▶ The tasks:
(a) List every occurrence of a word or figure containing a digit in the mortgage rates commentary, in the order they appear.
(b) According to the mortgage rates commentary, what helped drive demand for bonds?
(c) Reproduce everything in the mortgage rates commentary from "Next week brings" down to "at any time.".

▶ Excerpted passage:
-- -- --
Mortgage rates enjoyed another strong day, falling to the best levels in exactly 2 weeks.  Rates were actually set to move higher early this morning, but a much weaker-than-expected reading on Q2 GDP helped drive demand for bonds.  Better buying pushes bond prices higher and rates lower.  The strength in bond markets gave lenders the peace of mind needed in order to offer even better terms than yesterday.  The most prevalent conventional 30yr fixed rate is quickly returning to 3.375% on top tier scenarios.

Next week brings important economic data, including the big jobs report on Friday.  The overall tone of that data should help determine whether rates will continue building on the past 2 days of positive momentum.  The conservative approach would be to lock in the gains with rates at 2-week lows.  The aggressive approach would be to wait until we have clear evidence AGAINST the possibility that a new trend toward lower rates has begun.  As of today, there is no such evidence, but it could come at any time.
-- -- --
▶ Data block:
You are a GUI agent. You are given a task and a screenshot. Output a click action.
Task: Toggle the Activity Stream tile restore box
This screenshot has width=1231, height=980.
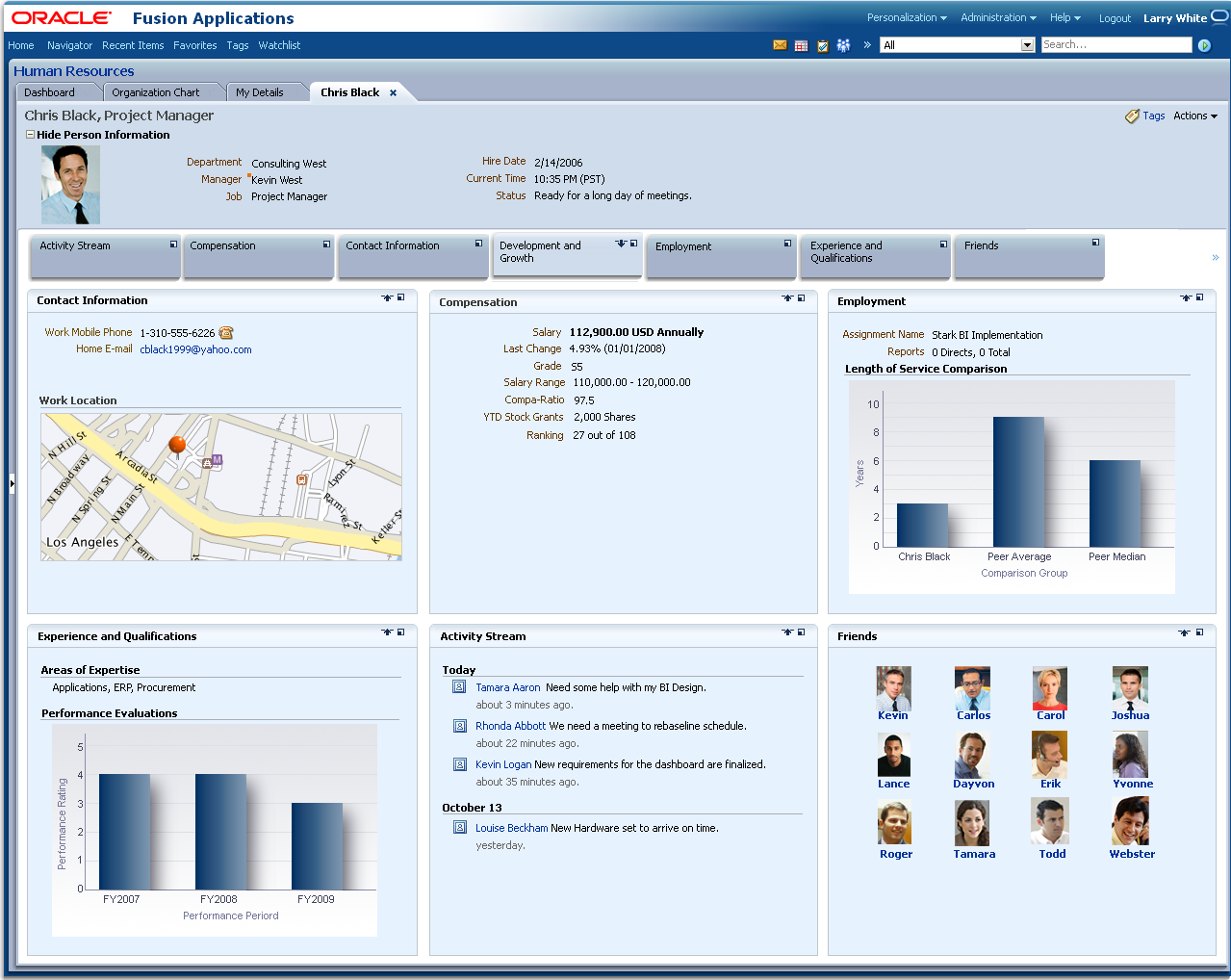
-- -- --
▶ Outputs by task:
(a) 2, Q2, 30yr, 3.375%, 2, 2-week

(b) A much weaker-than-expected reading on Q2 GDP.

(c)
Next week brings important economic data, including the big jobs report on Friday.  The overall tone of that data should help determine whether rates will continue building on the past 2 days of positive momentum.  The conservative approach would be to lock in the gains with rates at 2-week lows.  The aggressive approach would be to wait until we have clear evidence AGAINST the possibility that a new trend toward lower rates has begun.  As of today, there is no such evidence, but it could come at any time.